--- PASSAGE SHOWN ---
▼

April 28, 2006

Tutorials from PyCon

When I finally made time to visit comp.lang.python for the first time in two or three weeks I found a post that said

I would like to know if anybody can point me to the site, where it is possible to find the tutorial "Using Databases in Python" which is mentioned by Steve Holden here: http://tinyurl.com/ectj8
So of course I had to make sure that the material was available on the web. As a result you con now download my tutorials in either PDF or Open Office Impress format (yes, for once I eschewed using the obvious Microsoft products, and found that the Open Office component was a more-than-acceptable clone).

Using Databases in Python: Impress PDF

An Introduction to wxPython: Impress PDF

These materials are available under a Creative Commons license. Thank Guido van Rossum for inspiring me with the liberal terms of the Python license.

April 24, 2006

Squidoo: Just Another Web Phenomenon?

Seth Godin, a marketing whizz if ever there was one, recently started promoting a new web service called Squidoo that's aimed at making web authorship easier. The idea is to buld "lenses", which are promoted as offering ways to look at the world.I just noticed there are graphics you can use to link to your lens.
So take a look at Check out my lens Python is Amazing. And if you find something amazing I haven't included please feel free to let me know!

April 20, 2006

Shameless Self-Promotion

An Amazon review of Python Web Pogramming reminds me that the book wasn't written just to explain Python ... thanks, Sheila!

20 of 21 people found the following review helpful:

Excellent example snippets; Clear explanations, February 24, 2002
Reviewer:Sheila King "desk-worker mom who needs to exercise" (L.A. County, California) - See all my reviews
(REAL NAME)
If you are going to be using Internet protocols, doing network programming, or web programming with Python, and these are new topics for you, I would highly recommend this book.

▲

--- TASK DIRECTIONS ---
Reproduce verbatim the section of the Python blog posts above that begins with the words containing "Excellent example snippets;" and ends with "recommend this book.".

--- MATERIAL PROVIDED ---
▼

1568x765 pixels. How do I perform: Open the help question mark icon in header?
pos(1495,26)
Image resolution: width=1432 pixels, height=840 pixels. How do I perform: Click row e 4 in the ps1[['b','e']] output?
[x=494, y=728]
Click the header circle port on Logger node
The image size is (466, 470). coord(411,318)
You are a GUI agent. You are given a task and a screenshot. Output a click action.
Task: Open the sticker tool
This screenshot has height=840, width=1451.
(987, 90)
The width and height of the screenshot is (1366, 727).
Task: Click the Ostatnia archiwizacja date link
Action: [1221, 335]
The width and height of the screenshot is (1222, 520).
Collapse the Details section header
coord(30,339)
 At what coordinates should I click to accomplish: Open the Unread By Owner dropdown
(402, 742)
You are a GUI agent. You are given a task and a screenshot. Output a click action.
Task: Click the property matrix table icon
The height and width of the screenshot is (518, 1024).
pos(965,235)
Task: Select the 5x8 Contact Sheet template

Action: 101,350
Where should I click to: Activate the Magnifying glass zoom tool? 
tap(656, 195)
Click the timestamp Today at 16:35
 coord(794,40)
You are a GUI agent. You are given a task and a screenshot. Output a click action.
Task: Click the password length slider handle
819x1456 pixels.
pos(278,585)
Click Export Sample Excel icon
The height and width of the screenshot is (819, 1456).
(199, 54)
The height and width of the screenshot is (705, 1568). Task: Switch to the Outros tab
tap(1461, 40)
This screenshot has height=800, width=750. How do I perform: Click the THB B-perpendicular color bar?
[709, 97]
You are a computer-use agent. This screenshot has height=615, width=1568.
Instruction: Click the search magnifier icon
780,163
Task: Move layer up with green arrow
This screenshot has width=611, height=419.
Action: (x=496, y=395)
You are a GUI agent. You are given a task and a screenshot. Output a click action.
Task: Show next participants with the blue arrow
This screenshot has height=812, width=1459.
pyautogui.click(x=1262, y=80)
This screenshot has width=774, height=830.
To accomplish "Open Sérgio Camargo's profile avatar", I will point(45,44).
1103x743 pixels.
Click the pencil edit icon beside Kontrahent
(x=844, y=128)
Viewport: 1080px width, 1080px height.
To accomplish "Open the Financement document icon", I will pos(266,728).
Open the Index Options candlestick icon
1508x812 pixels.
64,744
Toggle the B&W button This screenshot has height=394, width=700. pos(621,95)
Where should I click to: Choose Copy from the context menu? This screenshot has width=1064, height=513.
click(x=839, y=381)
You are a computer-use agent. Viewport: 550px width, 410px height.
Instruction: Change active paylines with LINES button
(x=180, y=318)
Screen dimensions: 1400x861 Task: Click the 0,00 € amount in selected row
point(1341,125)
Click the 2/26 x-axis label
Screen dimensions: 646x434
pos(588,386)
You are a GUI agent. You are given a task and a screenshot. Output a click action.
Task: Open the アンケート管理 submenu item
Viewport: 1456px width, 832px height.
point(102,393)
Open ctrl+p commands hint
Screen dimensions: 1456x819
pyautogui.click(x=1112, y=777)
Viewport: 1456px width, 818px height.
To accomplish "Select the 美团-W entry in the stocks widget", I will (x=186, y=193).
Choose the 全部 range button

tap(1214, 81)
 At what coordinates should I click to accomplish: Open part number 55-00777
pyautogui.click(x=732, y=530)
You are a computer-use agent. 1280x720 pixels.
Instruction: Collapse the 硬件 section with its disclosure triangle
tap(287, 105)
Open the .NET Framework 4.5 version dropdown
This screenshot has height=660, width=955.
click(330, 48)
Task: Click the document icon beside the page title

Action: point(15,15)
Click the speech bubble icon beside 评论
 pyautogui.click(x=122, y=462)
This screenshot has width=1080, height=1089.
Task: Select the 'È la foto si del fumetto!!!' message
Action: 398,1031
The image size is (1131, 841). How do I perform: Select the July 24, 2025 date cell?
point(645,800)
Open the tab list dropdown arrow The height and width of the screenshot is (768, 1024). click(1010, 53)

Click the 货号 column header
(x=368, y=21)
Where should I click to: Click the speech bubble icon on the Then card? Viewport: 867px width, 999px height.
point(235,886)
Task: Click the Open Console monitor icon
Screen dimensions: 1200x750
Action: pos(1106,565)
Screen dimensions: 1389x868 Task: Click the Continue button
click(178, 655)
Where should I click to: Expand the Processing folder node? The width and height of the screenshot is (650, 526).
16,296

▲

--- EXERCISE RESPONSE ---
Excellent example snippets; Clear explanations, February 24, 2002
Reviewer:Sheila King "desk-worker mom who needs to exercise" (L.A. County, California) - See all my reviews
(REAL NAME)
If you are going to be using Internet protocols, doing network programming, or web programming with Python, and these are new topics for you, I would highly recommend this book.